● **Goal**: Rewrite the part of the records that opens with the line containing "Viewport: 1236px width, 846px height." and runs through the end of the records, changing "thumbnail" to "image" and keeping everything else the same, but omit the pictures from your answer.

Click-target data
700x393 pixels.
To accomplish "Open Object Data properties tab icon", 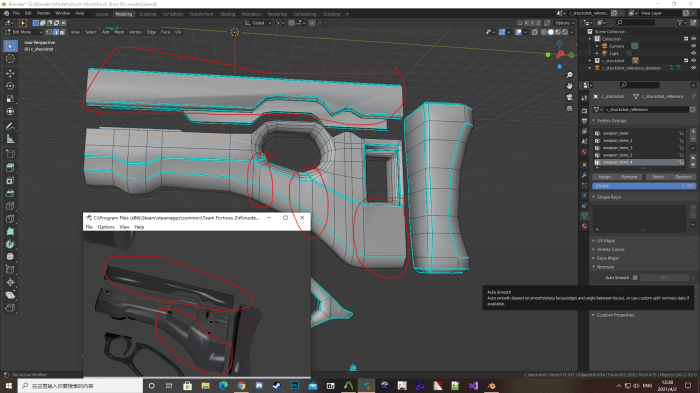I will tap(584, 216).
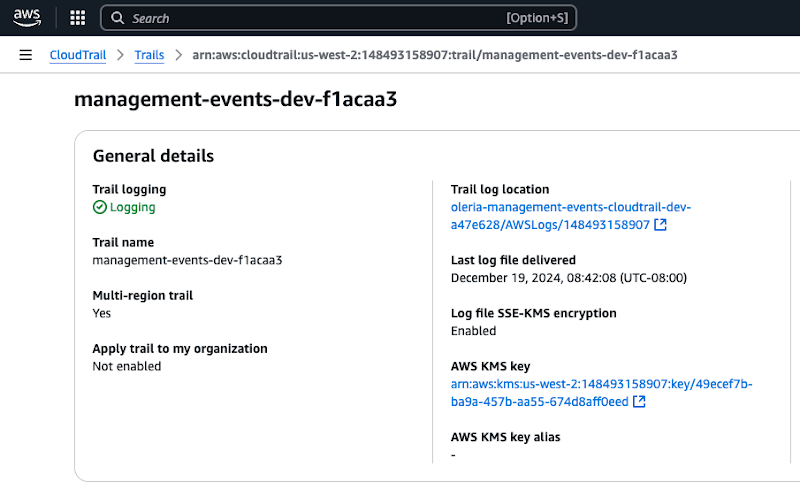800x490 pixels.
Task: Open the AWS KMS key ARN link
Action: coord(602,393)
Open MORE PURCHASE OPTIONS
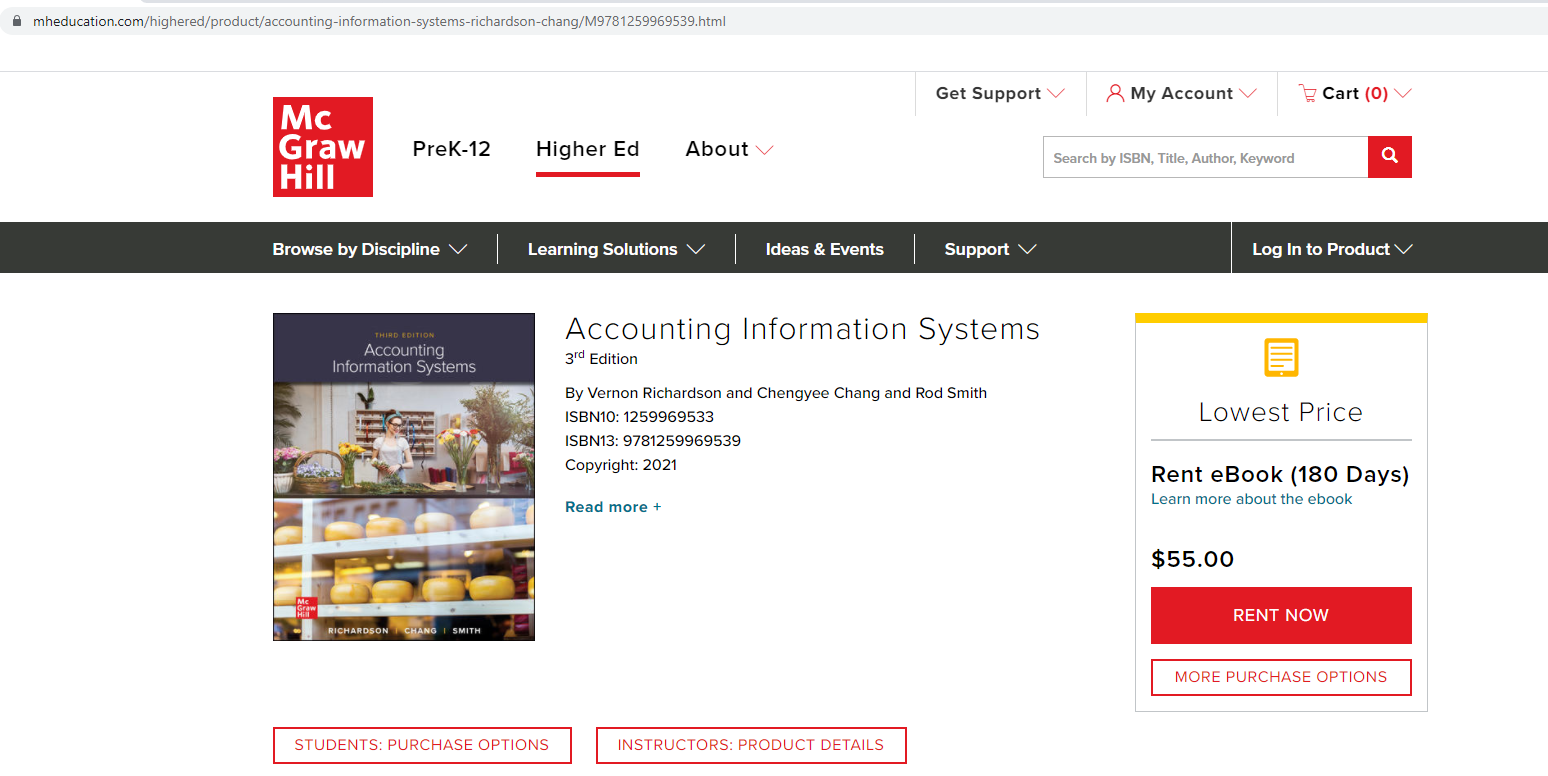The width and height of the screenshot is (1548, 776). point(1281,677)
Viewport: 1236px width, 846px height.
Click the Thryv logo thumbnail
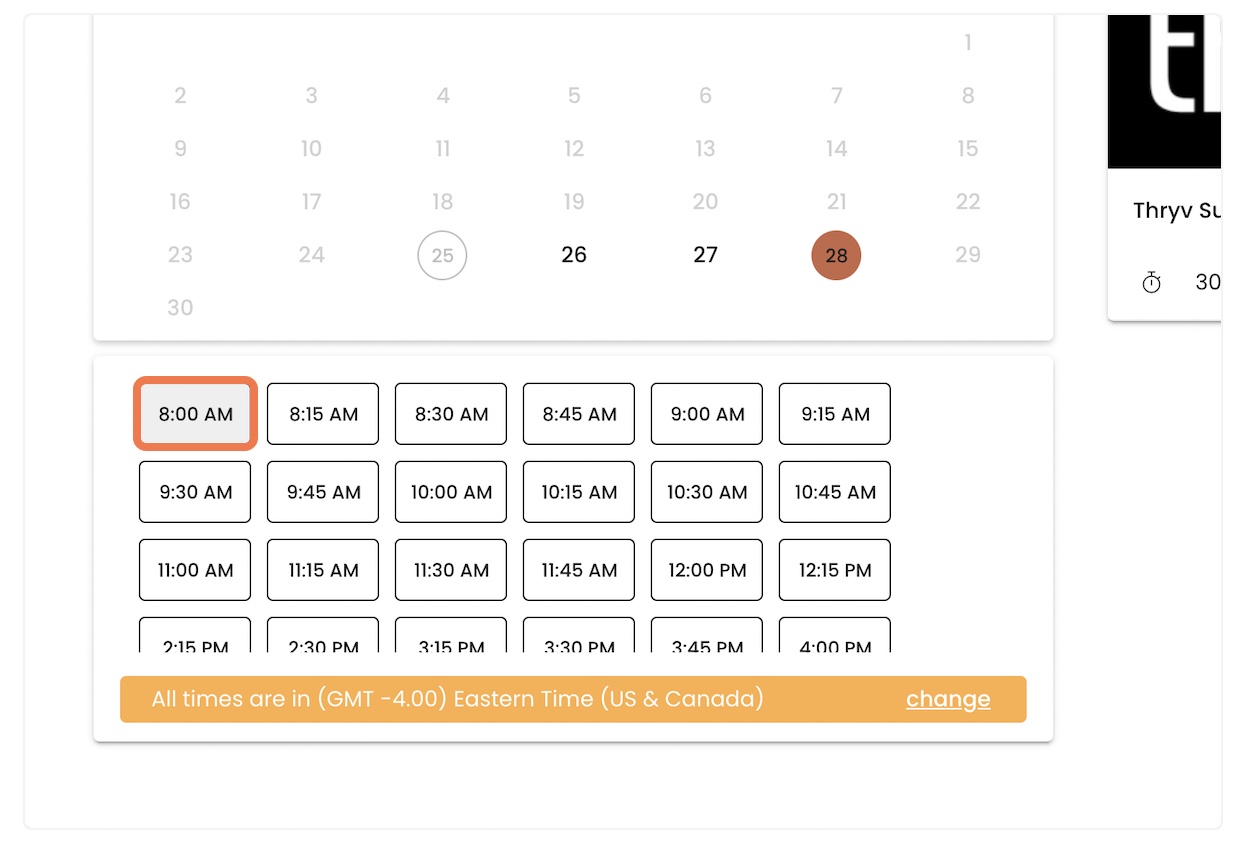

● **Response to the task**:
Viewport: 1236px width, 846px height.
Click the Thryv logo image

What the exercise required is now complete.